But to hear Trump bloviate to Congress on Tuesday night, he himself has had nothing to do with Making America Hate Again.  And it took him only one paragraph to gloss right over it before immediately pivoting to a nationalistic mythology which bears an unsettling resemblance to 1930s-style nationalistic rhetoric.
 Recent threats targeting Jewish community centers and vandalism of Jewish cemeteries, as well as last week’s shooting in Kansas City, remind us that while we may be a nation divided on policies, we are a country that stands united in condemning hate and evil in all of its very ugly forms.
That introduction appears to have been inspired, if not written, by Jared Kushner and Ivanka Trump, members of the Jewish faith and recently registered Democrats who are said to have a soothing effect on Trump and at least some veto power on his cruelty. But the next part -- obviously the original introduction -- has neo-fascist adviser's Steve Bannon's fingerprints all over it:
Each American generation passes the torch of truth, liberty and justice, in an unbroken chain all the way down to the present. That torch is now in our hands. And we will use it to light up the world.
I am here tonight to deliver a message of unity and strength, and it is a message deeply delivered from my heart. A new chapter ...

(APPLAUSE)

 ... of American greatness is now beginning. A new national pride is sweeping across our nation. And a new surge of optimism is placing impossible dreams firmly within our grasp. What we are witnessing today is the renewal of the American spirit. Our allies will find that America is once again ready to lead.

(APPLAUSE)

All the nations of the world — friend or foe — will find that America is strong, America is proud, and America is free. In nine years, the United States will celebrate the 250th anniversary of our founding, 250 years since the day we declared our independence. It will be one of the great milestones in the history of the world.
Trump goes on to bemoan the drugs "pouring over our borders" and the trillions of dollars wasted on foreign aid and nation-building. He forgot all about the opioids being manufactured and marketed within our own borders by such  companies as Purdue Pharma and dispensed by the ubiquitous pill mills you can see wherever the middle class has been carved out.

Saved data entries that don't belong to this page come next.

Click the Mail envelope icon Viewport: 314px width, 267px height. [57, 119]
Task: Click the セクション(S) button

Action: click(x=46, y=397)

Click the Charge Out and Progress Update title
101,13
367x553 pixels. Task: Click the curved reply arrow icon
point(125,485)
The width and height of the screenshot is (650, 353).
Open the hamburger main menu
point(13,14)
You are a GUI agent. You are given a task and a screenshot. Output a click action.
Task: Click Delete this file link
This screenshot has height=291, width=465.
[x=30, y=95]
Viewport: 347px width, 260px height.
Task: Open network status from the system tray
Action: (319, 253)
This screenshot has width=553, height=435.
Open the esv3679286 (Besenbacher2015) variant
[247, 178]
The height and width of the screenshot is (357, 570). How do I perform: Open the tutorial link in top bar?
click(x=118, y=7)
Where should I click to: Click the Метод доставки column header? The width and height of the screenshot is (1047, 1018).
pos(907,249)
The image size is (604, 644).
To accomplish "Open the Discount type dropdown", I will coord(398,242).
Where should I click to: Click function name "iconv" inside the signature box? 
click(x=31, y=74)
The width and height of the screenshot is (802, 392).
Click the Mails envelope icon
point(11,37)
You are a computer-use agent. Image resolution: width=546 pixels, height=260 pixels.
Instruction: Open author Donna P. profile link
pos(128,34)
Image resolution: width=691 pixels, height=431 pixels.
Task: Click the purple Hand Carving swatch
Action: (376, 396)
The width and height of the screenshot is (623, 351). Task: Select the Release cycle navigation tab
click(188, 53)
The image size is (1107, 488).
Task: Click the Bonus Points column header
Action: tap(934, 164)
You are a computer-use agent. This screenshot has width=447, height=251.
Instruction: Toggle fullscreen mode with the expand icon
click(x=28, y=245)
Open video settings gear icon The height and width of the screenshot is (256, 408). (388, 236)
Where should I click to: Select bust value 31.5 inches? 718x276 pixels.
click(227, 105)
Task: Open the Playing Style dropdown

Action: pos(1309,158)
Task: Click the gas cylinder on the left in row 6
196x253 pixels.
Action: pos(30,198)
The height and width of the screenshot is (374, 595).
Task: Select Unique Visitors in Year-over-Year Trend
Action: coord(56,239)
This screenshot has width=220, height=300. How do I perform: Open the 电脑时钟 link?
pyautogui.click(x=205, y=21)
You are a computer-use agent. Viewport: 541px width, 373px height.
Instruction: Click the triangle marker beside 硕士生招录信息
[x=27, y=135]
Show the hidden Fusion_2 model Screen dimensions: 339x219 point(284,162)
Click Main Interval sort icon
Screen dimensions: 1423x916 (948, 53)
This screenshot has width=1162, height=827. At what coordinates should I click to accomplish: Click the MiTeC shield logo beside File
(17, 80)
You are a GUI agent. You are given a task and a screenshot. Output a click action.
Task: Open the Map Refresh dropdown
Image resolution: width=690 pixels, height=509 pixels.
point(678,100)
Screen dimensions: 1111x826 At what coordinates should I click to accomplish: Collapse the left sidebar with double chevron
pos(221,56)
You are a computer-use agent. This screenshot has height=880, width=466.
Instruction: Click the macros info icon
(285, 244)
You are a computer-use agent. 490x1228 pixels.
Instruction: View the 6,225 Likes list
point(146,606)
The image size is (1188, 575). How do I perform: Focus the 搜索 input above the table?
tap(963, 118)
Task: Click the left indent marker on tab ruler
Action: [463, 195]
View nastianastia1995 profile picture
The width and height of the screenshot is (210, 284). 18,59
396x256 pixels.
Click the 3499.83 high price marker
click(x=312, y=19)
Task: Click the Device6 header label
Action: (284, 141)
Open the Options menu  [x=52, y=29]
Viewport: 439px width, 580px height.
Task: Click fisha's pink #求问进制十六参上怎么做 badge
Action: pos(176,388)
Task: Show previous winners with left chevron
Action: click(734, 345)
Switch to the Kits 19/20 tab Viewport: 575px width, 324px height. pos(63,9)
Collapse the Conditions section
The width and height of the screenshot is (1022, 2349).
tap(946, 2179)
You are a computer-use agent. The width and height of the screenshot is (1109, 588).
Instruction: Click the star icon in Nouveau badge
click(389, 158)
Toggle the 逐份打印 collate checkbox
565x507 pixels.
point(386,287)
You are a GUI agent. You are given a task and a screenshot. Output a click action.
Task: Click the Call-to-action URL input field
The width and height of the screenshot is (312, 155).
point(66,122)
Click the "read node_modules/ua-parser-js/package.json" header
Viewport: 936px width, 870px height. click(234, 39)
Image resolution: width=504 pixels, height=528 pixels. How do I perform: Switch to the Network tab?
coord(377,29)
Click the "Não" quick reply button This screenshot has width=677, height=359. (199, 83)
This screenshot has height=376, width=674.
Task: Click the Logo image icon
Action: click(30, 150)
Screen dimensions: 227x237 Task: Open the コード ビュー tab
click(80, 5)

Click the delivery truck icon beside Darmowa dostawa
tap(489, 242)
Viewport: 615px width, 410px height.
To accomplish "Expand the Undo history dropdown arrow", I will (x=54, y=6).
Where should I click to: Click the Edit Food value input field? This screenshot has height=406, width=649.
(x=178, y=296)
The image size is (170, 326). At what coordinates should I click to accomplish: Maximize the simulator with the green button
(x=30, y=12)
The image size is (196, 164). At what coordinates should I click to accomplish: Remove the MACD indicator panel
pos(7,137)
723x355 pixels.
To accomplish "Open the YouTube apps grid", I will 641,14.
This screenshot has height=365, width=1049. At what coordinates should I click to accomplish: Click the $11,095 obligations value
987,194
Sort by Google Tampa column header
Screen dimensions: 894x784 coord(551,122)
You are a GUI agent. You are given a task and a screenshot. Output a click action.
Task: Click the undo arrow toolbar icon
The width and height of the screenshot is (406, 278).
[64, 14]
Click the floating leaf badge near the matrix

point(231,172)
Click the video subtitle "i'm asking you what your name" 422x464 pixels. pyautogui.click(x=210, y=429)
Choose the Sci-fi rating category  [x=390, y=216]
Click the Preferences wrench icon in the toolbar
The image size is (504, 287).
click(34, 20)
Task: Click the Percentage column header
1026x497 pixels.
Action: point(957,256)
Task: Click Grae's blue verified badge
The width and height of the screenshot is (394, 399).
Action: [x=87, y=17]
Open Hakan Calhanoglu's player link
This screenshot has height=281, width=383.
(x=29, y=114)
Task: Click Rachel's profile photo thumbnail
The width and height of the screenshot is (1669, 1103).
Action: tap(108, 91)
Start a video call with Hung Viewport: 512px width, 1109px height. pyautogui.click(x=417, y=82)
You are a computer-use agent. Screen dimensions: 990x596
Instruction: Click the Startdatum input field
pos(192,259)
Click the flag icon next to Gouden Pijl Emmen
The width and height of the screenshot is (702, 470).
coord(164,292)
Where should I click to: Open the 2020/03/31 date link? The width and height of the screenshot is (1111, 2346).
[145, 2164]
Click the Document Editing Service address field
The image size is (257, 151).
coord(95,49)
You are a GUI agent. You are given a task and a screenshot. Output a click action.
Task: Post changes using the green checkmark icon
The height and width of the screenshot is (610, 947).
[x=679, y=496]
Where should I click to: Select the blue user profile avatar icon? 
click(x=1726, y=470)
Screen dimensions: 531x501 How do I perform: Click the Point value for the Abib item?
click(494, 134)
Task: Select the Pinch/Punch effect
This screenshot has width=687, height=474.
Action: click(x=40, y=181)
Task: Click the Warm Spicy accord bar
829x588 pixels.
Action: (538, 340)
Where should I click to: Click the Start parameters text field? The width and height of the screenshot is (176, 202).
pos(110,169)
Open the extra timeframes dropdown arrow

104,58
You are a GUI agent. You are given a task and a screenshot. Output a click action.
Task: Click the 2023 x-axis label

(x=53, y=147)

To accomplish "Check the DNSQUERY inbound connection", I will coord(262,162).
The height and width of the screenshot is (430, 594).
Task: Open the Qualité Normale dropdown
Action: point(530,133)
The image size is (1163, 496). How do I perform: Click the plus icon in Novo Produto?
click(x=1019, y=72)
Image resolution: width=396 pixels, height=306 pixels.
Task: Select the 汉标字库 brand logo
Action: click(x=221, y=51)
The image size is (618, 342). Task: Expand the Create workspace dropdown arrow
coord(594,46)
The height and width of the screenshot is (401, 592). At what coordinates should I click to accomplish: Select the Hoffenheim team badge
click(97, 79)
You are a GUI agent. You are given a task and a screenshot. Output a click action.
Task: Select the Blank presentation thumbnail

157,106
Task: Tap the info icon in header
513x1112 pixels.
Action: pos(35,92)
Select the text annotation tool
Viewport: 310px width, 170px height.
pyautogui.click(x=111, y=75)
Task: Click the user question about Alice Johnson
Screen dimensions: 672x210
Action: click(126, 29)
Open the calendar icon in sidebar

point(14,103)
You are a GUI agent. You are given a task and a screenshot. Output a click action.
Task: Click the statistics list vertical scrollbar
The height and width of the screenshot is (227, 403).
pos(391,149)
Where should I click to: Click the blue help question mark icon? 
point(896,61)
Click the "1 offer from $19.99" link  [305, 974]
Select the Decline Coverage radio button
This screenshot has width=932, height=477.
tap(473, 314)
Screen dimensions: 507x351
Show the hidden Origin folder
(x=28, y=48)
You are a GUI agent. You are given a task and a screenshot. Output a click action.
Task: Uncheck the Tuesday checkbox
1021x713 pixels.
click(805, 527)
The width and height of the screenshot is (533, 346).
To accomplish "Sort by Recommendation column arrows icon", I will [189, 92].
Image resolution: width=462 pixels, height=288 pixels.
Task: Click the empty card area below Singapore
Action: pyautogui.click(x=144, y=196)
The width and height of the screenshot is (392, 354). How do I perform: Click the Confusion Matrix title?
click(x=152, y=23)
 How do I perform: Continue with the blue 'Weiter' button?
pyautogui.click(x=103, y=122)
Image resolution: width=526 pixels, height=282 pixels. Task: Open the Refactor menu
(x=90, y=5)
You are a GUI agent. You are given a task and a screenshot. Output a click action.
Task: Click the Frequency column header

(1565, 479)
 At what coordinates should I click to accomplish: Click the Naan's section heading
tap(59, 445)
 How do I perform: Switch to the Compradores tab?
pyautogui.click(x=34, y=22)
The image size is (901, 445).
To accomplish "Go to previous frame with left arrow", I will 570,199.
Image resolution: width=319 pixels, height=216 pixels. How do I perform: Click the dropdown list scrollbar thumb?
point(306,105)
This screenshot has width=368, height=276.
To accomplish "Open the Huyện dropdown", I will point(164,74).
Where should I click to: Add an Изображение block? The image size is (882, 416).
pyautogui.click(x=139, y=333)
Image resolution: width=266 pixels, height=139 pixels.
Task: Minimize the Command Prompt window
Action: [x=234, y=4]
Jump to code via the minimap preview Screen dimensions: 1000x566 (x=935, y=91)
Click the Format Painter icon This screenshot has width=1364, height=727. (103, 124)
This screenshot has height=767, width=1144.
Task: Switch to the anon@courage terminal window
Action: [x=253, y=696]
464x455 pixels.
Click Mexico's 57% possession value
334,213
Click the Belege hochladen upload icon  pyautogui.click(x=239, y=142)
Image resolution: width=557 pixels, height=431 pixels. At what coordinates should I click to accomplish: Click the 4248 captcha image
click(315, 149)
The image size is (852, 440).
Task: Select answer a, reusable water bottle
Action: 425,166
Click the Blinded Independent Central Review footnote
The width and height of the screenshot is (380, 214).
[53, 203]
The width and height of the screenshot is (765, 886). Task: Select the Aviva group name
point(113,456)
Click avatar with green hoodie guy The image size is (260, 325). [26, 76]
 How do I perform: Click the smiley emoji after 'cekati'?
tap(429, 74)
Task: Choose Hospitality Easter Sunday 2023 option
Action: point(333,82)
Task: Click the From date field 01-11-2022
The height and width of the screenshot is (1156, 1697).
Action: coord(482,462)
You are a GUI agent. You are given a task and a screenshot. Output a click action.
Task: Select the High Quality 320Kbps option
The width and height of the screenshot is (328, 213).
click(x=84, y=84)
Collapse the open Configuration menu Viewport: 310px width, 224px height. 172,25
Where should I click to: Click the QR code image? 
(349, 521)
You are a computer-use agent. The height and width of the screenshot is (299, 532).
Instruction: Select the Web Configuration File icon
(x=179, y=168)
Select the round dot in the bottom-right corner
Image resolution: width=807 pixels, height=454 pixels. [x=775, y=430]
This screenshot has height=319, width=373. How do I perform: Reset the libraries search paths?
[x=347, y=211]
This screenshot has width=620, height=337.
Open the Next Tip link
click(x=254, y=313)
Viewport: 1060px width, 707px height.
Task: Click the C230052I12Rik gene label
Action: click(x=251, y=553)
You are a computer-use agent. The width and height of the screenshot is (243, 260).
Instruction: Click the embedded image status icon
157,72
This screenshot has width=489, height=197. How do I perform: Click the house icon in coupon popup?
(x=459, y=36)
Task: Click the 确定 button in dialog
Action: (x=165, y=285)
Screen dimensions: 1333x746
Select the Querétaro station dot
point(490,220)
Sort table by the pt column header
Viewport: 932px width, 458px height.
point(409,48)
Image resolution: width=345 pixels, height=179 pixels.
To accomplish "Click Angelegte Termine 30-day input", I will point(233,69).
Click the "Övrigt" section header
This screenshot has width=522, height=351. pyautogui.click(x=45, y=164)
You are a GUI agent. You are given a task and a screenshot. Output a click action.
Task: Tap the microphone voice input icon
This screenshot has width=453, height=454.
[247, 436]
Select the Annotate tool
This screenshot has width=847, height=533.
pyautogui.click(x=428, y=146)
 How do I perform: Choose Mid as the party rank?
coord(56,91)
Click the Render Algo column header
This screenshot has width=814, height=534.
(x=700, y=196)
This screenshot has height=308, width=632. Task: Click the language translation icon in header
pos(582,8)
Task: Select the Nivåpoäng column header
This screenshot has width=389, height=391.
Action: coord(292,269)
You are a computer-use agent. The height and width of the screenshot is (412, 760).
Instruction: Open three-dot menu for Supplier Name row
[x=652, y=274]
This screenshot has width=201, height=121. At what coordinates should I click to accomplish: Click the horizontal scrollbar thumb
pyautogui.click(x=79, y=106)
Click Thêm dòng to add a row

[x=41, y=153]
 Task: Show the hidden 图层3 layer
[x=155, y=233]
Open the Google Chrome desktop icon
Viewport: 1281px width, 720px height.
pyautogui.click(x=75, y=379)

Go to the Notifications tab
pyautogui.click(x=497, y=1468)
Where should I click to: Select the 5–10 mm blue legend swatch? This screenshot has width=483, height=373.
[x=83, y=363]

And then he describes his squeaker of an electoral victory in outlandishly cataclysmic, revolutionary terms. According to TrumpBannon, citizens of America apparently shook the world as one unified blob by overwhelmingly annointing Donald Trump as our true leader:
Then, in 2016, the earth shifted beneath our feet. The rebellion started as a quiet protest, spoken by families of all colors and creeds, families who just wanted a fair shot for their children, and a fair hearing for their concerns.
But then the quiet voices became a loud chorus, as thousands of citizens now spoke out together, from cities small and large, all across our country.
Finally, the chorus became an earthquake, and the people turned out by the tens of millions, and they were all united by one very simple, but crucial demand, that America must put its own citizens first, because only then can we truly make America great again.
If you really want to get into the true spirit of things, try listening to this optional soundtrack alongside Trump's actual address. It certainly enhanced my own experience.



 On the other hand, if you prefer the fake conciliatory nicey-nice spirit being foisted upon you by the mainstream media, just skip the Wagnerian music and click on the headlines above. 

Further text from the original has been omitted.